EXERCISE:
Wherever the string "computer" shows up in the data below, copy the whole line.

RECORDS TO PROCESS:
★ ★ ★

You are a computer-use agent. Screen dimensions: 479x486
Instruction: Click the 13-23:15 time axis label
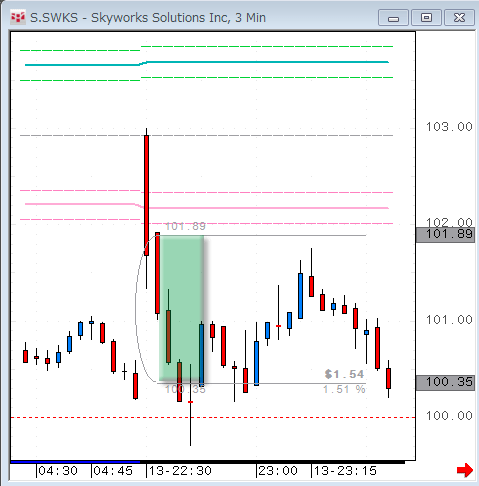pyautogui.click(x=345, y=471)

★ ★ ★

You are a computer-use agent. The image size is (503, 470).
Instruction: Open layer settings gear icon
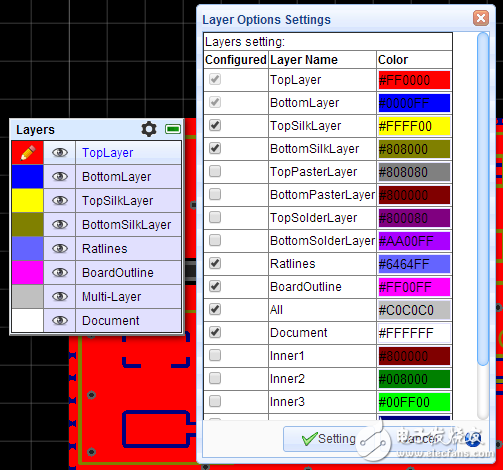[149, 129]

★ ★ ★

EXERCISE RESULT:
You are a computer-use agent. Screen dimensions: 479x486
You are a computer-use agent. The image size is (503, 470).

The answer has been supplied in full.